The foundation of the color chart workflow is knowing what color those little squares are supposed to be. You'd think it would be easy to find this information, and you'd be right, however, what you'll find is conflicting sources with slightly different values.
Typically the values may vary by 1-5 on the 0-255 scale which is enough to make a noticeable difference in contrast. But if you're using an older reference, the values may be even further off.
X-rite changed the formula for their chart colors quite significantly around 2014, and these old values (now wrong for modern charts) are sometimes still proliferated across the web and even inside calibration tools.
We obtained noticeably different results when calibrating using supposedly the same chart preset in different software, so we reached out to Calibrite to receive a list of sRGB values for our chart, which you can download in the Calibration Toolkit linked above.
Be sure to confirm for yourself what the values for your chart are meant to be, and that your calibrated output is as close as possible.
But ultimately, in the real world perfection is unobtainable.
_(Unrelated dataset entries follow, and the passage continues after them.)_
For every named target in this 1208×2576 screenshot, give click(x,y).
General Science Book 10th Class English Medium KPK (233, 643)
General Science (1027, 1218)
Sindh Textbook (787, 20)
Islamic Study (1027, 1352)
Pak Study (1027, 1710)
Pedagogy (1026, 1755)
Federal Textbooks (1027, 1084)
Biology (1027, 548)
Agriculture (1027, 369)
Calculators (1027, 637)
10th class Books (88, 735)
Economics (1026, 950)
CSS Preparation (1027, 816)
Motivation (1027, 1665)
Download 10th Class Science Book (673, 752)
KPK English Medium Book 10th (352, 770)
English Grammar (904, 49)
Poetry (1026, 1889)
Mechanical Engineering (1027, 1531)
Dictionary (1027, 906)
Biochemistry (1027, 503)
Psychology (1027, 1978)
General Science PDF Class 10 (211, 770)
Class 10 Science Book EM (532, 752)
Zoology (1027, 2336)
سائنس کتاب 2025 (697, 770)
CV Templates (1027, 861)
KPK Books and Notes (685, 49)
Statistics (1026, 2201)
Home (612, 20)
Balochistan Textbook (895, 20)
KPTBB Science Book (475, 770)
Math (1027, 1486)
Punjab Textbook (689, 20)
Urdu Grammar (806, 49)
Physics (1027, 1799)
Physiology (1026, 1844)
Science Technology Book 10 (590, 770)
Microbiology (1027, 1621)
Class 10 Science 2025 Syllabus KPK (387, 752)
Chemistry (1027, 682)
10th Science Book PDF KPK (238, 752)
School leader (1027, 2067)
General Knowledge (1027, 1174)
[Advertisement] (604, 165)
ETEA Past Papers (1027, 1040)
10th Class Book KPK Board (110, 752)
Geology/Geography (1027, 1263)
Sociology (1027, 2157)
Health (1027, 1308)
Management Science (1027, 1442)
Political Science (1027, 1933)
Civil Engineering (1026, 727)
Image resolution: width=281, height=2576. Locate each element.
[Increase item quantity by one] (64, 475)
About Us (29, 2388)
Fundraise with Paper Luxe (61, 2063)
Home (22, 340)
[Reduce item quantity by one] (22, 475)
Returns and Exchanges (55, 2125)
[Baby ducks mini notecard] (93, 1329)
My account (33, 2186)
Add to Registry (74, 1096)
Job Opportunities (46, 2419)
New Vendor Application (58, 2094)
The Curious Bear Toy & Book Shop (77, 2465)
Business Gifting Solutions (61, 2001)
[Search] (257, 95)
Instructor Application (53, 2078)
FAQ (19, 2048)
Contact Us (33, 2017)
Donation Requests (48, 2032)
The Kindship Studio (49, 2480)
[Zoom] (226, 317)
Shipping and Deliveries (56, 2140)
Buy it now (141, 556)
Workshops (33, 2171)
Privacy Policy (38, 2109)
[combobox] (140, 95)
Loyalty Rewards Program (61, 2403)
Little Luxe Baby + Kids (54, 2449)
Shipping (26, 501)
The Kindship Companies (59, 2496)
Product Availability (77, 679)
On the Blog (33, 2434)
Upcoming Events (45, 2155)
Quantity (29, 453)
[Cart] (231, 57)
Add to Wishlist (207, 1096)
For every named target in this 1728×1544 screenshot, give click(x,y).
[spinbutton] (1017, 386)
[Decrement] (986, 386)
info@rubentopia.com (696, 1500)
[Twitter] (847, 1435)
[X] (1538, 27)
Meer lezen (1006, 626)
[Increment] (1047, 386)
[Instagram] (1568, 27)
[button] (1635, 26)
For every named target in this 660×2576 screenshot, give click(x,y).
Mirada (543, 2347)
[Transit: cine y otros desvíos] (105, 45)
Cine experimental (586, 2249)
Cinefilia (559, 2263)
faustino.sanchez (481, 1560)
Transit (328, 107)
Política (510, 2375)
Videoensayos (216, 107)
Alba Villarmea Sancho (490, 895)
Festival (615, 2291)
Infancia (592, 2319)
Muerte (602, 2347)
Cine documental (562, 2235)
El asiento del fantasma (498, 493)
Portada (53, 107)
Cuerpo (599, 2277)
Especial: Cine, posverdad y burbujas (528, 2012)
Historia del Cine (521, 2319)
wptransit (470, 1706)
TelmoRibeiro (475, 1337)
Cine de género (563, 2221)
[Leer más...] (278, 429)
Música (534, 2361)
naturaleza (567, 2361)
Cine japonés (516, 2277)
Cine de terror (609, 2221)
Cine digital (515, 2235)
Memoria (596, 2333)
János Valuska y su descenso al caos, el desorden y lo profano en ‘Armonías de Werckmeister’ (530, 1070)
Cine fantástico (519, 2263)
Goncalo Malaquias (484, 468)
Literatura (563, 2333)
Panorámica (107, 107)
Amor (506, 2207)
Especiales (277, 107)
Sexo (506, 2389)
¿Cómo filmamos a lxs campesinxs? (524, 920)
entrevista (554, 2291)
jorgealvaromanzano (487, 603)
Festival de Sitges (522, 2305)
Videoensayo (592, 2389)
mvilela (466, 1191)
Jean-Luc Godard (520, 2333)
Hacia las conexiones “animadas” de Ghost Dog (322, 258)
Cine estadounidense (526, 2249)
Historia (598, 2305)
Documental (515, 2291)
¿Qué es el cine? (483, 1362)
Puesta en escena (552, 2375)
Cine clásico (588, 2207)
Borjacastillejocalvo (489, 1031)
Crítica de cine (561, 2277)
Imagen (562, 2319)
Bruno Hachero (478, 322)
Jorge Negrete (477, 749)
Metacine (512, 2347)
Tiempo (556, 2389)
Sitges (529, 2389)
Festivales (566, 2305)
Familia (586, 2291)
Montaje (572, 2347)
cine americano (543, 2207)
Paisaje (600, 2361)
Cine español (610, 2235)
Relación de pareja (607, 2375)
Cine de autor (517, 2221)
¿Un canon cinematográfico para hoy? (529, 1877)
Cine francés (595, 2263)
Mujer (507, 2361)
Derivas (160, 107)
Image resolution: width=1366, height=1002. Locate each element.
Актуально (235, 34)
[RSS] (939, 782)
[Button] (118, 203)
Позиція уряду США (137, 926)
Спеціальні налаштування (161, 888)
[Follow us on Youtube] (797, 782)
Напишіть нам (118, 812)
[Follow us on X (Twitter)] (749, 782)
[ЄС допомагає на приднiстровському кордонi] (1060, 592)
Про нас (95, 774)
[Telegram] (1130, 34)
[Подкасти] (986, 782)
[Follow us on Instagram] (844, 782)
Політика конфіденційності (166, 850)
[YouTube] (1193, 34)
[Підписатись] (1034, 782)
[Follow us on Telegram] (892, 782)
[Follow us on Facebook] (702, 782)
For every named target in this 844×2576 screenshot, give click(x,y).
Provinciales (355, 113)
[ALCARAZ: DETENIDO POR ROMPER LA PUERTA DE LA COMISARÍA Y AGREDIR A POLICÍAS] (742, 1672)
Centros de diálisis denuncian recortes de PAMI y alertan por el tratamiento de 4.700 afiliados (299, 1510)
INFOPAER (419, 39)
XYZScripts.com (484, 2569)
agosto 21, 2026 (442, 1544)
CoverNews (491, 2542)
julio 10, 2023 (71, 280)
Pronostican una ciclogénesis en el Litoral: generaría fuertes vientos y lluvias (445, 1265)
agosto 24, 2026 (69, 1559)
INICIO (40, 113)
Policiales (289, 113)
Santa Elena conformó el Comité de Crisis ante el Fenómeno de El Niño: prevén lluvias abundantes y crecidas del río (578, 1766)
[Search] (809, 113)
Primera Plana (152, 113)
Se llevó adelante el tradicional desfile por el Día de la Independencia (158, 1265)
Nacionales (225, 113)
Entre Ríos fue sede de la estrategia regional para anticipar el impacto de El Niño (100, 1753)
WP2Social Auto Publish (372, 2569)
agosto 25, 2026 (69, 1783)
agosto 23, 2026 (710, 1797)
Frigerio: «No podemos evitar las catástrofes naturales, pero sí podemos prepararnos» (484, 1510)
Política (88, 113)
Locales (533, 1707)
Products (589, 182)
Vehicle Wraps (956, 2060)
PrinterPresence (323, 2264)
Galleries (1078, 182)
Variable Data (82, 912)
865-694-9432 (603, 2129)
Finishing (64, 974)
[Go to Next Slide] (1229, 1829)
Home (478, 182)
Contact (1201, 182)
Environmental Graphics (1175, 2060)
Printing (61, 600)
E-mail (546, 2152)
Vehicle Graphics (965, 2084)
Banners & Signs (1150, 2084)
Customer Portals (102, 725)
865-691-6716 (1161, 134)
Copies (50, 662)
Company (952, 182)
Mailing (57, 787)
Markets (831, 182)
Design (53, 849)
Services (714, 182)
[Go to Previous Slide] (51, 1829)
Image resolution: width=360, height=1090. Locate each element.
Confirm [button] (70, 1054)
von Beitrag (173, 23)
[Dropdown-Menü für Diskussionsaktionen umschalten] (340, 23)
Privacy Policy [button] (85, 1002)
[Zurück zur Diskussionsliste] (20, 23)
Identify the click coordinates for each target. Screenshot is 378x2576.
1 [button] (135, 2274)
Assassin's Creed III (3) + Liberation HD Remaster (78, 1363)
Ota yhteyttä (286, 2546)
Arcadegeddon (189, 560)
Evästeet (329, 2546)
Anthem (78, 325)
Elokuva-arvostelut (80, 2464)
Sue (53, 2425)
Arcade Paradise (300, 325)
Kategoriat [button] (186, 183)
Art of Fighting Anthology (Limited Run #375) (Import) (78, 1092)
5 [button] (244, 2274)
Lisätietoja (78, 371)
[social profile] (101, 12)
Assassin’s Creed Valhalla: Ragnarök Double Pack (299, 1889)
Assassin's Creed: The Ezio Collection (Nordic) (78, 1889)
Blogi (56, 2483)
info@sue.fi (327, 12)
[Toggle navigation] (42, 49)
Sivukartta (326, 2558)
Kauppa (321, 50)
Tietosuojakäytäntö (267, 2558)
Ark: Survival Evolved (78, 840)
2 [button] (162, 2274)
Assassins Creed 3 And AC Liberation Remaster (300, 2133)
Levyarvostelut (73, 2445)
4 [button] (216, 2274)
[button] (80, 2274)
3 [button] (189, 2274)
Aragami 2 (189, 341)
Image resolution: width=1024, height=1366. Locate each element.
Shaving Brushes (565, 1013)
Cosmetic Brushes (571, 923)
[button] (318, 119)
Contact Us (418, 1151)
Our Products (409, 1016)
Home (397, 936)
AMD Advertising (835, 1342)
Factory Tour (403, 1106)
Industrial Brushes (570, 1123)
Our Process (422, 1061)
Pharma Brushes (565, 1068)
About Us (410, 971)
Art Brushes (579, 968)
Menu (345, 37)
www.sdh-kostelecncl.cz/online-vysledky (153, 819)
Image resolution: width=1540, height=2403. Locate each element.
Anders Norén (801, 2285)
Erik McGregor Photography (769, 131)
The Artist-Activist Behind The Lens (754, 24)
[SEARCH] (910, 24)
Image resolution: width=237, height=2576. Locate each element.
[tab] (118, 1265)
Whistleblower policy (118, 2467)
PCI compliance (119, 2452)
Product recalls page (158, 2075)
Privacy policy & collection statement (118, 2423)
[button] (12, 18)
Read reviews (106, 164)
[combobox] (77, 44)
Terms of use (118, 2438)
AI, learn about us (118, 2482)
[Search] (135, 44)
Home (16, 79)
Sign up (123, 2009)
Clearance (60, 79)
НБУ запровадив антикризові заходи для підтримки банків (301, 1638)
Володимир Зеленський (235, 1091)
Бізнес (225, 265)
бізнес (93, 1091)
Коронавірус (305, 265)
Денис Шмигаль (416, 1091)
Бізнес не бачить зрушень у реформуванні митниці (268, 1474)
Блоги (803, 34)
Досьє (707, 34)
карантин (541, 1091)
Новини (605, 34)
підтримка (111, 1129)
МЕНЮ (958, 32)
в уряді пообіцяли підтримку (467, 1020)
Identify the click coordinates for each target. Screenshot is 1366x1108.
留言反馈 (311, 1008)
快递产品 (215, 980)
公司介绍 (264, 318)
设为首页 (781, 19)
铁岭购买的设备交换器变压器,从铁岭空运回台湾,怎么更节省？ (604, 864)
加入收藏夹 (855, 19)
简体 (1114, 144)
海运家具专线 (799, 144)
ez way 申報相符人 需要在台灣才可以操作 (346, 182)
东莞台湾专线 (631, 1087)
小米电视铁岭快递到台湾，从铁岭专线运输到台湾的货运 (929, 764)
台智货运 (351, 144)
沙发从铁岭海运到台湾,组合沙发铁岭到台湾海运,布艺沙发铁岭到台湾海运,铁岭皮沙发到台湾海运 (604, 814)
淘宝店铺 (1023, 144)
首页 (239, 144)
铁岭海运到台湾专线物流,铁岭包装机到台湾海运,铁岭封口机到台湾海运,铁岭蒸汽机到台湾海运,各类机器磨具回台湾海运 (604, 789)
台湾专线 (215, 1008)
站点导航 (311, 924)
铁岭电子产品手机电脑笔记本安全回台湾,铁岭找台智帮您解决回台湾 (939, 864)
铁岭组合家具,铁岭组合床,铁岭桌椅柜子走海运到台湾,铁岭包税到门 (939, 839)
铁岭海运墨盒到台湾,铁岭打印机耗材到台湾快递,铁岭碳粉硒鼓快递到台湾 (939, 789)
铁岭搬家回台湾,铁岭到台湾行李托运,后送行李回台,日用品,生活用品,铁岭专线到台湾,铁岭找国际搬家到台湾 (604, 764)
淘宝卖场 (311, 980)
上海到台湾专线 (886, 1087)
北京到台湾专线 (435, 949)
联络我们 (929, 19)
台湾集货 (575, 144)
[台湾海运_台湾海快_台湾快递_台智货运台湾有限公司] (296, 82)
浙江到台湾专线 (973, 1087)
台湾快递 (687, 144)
Yes, you can theoretically create a perfect color profile such that the values match exactly with the chart reference...
Ultimately, color calibration is a rabbit hole you could go crazy in. When you start chasing perfection, you can easily do more harm than good if you don't fully understand and control all of the circumstances, which in reality is not possible.
Our mindset at Poly Haven is to make a decent effort that gets you 95% of the way there, and then spend the time we've saved by avoiding the rabbit hole to improve the material in other more significant ways.